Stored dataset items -
──────────────────────────────

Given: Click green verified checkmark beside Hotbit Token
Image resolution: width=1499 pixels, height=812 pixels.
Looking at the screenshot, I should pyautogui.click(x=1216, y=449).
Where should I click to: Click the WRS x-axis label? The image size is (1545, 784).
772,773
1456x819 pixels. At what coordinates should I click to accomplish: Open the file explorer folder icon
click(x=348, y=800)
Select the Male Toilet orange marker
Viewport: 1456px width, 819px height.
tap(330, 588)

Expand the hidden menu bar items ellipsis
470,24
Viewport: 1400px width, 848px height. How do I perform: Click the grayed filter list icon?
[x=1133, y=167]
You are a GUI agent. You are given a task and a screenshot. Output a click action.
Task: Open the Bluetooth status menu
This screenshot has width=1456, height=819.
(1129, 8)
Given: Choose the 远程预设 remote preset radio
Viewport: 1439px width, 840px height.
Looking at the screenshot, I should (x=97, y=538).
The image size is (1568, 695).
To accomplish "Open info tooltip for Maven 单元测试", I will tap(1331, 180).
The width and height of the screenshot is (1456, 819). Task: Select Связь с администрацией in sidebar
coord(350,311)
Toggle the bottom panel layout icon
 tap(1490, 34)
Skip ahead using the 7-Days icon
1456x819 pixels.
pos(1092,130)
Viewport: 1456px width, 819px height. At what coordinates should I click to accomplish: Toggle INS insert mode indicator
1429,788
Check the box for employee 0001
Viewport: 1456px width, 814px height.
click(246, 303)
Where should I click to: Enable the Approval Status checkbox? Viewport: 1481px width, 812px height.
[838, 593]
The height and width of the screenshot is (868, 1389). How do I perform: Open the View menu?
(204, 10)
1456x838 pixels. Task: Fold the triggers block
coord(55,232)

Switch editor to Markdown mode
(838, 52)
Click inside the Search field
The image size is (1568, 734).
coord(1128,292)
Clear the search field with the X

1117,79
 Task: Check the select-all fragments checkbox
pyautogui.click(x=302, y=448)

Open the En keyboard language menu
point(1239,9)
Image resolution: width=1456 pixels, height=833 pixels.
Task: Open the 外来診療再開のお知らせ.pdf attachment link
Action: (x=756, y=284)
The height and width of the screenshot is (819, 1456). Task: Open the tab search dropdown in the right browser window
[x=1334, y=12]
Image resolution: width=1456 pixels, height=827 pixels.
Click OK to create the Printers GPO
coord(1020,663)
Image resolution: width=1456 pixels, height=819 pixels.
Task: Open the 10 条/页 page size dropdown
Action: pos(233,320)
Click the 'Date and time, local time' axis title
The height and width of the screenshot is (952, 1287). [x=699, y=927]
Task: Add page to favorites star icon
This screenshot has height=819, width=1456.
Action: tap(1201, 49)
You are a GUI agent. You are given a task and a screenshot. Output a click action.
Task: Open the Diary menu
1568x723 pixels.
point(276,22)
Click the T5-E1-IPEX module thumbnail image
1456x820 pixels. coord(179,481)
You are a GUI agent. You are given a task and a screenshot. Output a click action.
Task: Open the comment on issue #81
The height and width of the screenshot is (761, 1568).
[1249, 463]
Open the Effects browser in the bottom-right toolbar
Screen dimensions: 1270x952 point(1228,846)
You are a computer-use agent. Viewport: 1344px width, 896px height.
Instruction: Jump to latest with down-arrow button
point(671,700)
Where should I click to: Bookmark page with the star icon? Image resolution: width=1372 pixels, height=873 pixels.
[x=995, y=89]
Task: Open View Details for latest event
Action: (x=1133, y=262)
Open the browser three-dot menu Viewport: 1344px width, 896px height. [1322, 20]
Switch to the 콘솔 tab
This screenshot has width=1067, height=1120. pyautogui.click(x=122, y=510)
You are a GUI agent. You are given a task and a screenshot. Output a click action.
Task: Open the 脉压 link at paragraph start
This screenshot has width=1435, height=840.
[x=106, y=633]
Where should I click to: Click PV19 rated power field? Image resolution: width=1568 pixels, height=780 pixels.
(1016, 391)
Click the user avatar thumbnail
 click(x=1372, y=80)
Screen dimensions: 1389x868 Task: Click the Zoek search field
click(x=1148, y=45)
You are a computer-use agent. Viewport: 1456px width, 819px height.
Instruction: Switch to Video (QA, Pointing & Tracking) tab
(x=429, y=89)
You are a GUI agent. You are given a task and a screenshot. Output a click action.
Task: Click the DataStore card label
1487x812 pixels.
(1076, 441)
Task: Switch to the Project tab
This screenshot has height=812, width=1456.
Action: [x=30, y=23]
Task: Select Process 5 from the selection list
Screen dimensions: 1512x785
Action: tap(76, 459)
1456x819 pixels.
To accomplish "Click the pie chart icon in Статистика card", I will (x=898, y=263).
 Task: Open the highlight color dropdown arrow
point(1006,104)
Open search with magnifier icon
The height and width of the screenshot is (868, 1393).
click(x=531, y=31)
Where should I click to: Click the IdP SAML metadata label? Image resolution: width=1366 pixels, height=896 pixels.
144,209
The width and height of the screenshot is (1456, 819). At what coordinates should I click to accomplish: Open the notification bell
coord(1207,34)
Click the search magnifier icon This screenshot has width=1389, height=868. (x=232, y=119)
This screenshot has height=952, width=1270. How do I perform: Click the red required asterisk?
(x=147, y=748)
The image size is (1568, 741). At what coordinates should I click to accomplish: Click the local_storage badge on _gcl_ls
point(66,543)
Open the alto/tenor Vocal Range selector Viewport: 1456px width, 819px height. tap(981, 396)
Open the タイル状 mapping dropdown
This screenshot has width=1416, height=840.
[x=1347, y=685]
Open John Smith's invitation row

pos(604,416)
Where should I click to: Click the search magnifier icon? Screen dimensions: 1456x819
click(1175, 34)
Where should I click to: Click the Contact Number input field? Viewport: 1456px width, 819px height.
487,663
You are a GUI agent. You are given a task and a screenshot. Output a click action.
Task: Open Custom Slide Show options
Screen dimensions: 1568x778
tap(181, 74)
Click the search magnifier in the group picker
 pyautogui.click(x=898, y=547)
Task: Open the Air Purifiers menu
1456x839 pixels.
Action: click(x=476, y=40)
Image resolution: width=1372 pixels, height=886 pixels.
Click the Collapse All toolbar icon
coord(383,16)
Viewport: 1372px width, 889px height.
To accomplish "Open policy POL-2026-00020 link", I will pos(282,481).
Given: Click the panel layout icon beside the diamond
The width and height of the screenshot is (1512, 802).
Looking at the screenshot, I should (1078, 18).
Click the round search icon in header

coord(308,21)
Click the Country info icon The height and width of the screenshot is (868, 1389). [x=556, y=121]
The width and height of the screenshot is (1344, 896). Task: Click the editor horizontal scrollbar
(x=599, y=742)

──────────────────────────────

EXERCISE BRIEF -
Of all the entries above, output exactly the lines between the one holding "Click the search magnifier in" and the one holding "Click the Country", inclusive.

SOLUTION TO THIS PROBLEM -
Click the search magnifier in the group picker
 pyautogui.click(x=898, y=547)
Task: Open the Air Purifiers menu
1456x839 pixels.
Action: click(x=476, y=40)
Image resolution: width=1372 pixels, height=886 pixels.
Click the Collapse All toolbar icon
coord(383,16)
Viewport: 1372px width, 889px height.
To accomplish "Open policy POL-2026-00020 link", I will pos(282,481).
Given: Click the panel layout icon beside the diamond
The width and height of the screenshot is (1512, 802).
Looking at the screenshot, I should (1078, 18).
Click the round search icon in header

coord(308,21)
Click the Country info icon The height and width of the screenshot is (868, 1389). [x=556, y=121]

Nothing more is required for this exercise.